*THE PROBLEM:* Copy the following items verbatim, line for line.

Word and element pointing entries
====

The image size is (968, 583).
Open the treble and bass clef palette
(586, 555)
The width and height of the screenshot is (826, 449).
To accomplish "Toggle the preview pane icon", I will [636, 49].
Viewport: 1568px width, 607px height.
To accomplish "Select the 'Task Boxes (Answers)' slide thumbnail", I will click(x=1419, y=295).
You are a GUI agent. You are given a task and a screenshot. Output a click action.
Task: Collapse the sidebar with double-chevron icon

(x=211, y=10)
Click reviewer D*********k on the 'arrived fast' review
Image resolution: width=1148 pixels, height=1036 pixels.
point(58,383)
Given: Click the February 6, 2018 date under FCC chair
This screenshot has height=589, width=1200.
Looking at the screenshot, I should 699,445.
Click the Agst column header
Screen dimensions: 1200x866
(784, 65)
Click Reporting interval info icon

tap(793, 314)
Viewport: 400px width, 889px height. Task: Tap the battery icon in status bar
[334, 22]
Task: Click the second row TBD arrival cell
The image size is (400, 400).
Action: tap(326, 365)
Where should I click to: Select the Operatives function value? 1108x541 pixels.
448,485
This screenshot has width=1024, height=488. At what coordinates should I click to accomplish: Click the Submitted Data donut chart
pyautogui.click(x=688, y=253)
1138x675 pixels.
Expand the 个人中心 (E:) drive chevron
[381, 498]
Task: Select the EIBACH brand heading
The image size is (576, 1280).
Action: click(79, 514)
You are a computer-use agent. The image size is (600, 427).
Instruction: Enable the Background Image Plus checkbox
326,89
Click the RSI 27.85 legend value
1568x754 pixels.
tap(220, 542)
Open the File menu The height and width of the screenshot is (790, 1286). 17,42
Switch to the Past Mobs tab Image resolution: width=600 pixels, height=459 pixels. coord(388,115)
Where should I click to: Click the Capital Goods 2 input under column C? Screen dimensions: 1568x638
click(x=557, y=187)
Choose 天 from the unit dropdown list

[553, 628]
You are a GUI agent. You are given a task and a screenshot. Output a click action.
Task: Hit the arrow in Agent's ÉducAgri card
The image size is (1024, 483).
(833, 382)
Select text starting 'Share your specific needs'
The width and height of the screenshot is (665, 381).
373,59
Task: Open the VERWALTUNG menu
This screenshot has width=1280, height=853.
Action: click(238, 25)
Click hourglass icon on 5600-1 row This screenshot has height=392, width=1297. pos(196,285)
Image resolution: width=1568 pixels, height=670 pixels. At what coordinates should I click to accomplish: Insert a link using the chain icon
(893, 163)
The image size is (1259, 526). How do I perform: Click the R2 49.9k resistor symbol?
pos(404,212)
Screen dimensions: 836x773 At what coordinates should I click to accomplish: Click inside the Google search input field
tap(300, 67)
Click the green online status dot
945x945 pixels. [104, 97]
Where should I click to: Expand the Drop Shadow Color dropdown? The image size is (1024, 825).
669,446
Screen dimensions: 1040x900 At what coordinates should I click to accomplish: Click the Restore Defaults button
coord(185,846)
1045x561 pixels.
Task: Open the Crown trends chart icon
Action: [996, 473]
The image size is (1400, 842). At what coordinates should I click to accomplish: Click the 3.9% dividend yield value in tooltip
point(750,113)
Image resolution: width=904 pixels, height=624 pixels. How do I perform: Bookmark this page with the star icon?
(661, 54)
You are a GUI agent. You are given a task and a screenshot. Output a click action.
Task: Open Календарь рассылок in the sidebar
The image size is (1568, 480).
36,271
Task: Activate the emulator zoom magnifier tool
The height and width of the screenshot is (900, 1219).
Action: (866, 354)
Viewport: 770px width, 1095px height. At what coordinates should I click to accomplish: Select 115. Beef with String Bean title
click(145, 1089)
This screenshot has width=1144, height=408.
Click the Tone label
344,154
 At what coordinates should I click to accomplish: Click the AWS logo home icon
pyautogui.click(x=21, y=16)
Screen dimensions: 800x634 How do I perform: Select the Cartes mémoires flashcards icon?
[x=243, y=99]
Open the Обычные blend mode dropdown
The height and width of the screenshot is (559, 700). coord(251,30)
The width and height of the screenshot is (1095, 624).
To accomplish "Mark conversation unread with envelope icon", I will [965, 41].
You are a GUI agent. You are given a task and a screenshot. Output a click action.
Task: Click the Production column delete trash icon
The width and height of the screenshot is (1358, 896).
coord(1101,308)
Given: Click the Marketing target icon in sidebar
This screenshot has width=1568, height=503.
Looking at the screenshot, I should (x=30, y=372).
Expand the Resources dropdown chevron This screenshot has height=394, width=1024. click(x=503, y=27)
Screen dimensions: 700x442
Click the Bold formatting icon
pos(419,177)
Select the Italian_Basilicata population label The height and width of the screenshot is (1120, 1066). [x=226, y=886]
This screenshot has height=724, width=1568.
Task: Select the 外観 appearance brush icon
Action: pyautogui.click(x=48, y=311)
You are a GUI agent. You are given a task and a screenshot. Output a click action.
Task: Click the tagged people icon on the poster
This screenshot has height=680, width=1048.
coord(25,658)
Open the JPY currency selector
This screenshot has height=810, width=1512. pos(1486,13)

====

*SOLUTION FOR THIS TASK:*
The image size is (968, 583).
Open the treble and bass clef palette
(586, 555)
The width and height of the screenshot is (826, 449).
To accomplish "Toggle the preview pane icon", I will [636, 49].
Viewport: 1568px width, 607px height.
To accomplish "Select the 'Task Boxes (Answers)' slide thumbnail", I will click(x=1419, y=295).
You are a GUI agent. You are given a task and a screenshot. Output a click action.
Task: Collapse the sidebar with double-chevron icon

(x=211, y=10)
Click reviewer D*********k on the 'arrived fast' review
Image resolution: width=1148 pixels, height=1036 pixels.
point(58,383)
Given: Click the February 6, 2018 date under FCC chair
This screenshot has height=589, width=1200.
Looking at the screenshot, I should 699,445.
Click the Agst column header
Screen dimensions: 1200x866
(784, 65)
Click Reporting interval info icon

tap(793, 314)
Viewport: 400px width, 889px height. Task: Tap the battery icon in status bar
[334, 22]
Task: Click the second row TBD arrival cell
The image size is (400, 400).
Action: tap(326, 365)
Where should I click to: Select the Operatives function value? 1108x541 pixels.
448,485
This screenshot has width=1024, height=488. At what coordinates should I click to accomplish: Click the Submitted Data donut chart
pyautogui.click(x=688, y=253)
1138x675 pixels.
Expand the 个人中心 (E:) drive chevron
[381, 498]
Task: Select the EIBACH brand heading
The image size is (576, 1280).
Action: click(79, 514)
You are a computer-use agent. The image size is (600, 427).
Instruction: Enable the Background Image Plus checkbox
326,89
Click the RSI 27.85 legend value
1568x754 pixels.
tap(220, 542)
Open the File menu The height and width of the screenshot is (790, 1286). 17,42
Switch to the Past Mobs tab Image resolution: width=600 pixels, height=459 pixels. coord(388,115)
Where should I click to: Click the Capital Goods 2 input under column C? Screen dimensions: 1568x638
click(x=557, y=187)
Choose 天 from the unit dropdown list

[553, 628]
You are a GUI agent. You are given a task and a screenshot. Output a click action.
Task: Hit the arrow in Agent's ÉducAgri card
The image size is (1024, 483).
(833, 382)
Select text starting 'Share your specific needs'
The width and height of the screenshot is (665, 381).
373,59
Task: Open the VERWALTUNG menu
This screenshot has width=1280, height=853.
Action: click(238, 25)
Click hourglass icon on 5600-1 row This screenshot has height=392, width=1297. pos(196,285)
Image resolution: width=1568 pixels, height=670 pixels. At what coordinates should I click to accomplish: Insert a link using the chain icon
(893, 163)
The image size is (1259, 526). How do I perform: Click the R2 49.9k resistor symbol?
pos(404,212)
Screen dimensions: 836x773 At what coordinates should I click to accomplish: Click inside the Google search input field
tap(300, 67)
Click the green online status dot
945x945 pixels. [104, 97]
Where should I click to: Expand the Drop Shadow Color dropdown? The image size is (1024, 825).
669,446
Screen dimensions: 1040x900 At what coordinates should I click to accomplish: Click the Restore Defaults button
coord(185,846)
1045x561 pixels.
Task: Open the Crown trends chart icon
Action: [996, 473]
The image size is (1400, 842). At what coordinates should I click to accomplish: Click the 3.9% dividend yield value in tooltip
point(750,113)
Image resolution: width=904 pixels, height=624 pixels. How do I perform: Bookmark this page with the star icon?
(661, 54)
You are a GUI agent. You are given a task and a screenshot. Output a click action.
Task: Open Календарь рассылок in the sidebar
The image size is (1568, 480).
36,271
Task: Activate the emulator zoom magnifier tool
The height and width of the screenshot is (900, 1219).
Action: (866, 354)
Viewport: 770px width, 1095px height. At what coordinates should I click to accomplish: Select 115. Beef with String Bean title
click(145, 1089)
This screenshot has width=1144, height=408.
Click the Tone label
344,154
 At what coordinates should I click to accomplish: Click the AWS logo home icon
pyautogui.click(x=21, y=16)
Screen dimensions: 800x634 How do I perform: Select the Cartes mémoires flashcards icon?
[x=243, y=99]
Open the Обычные blend mode dropdown
The height and width of the screenshot is (559, 700). coord(251,30)
The width and height of the screenshot is (1095, 624).
To accomplish "Mark conversation unread with envelope icon", I will [965, 41].
You are a GUI agent. You are given a task and a screenshot. Output a click action.
Task: Click the Production column delete trash icon
The width and height of the screenshot is (1358, 896).
coord(1101,308)
Given: Click the Marketing target icon in sidebar
This screenshot has width=1568, height=503.
Looking at the screenshot, I should (x=30, y=372).
Expand the Resources dropdown chevron This screenshot has height=394, width=1024. click(x=503, y=27)
Screen dimensions: 700x442
Click the Bold formatting icon
pos(419,177)
Select the Italian_Basilicata population label The height and width of the screenshot is (1120, 1066). [x=226, y=886]
This screenshot has height=724, width=1568.
Task: Select the 外観 appearance brush icon
Action: pyautogui.click(x=48, y=311)
You are a GUI agent. You are given a task and a screenshot. Output a click action.
Task: Click the tagged people icon on the poster
This screenshot has height=680, width=1048.
coord(25,658)
Open the JPY currency selector
This screenshot has height=810, width=1512. pos(1486,13)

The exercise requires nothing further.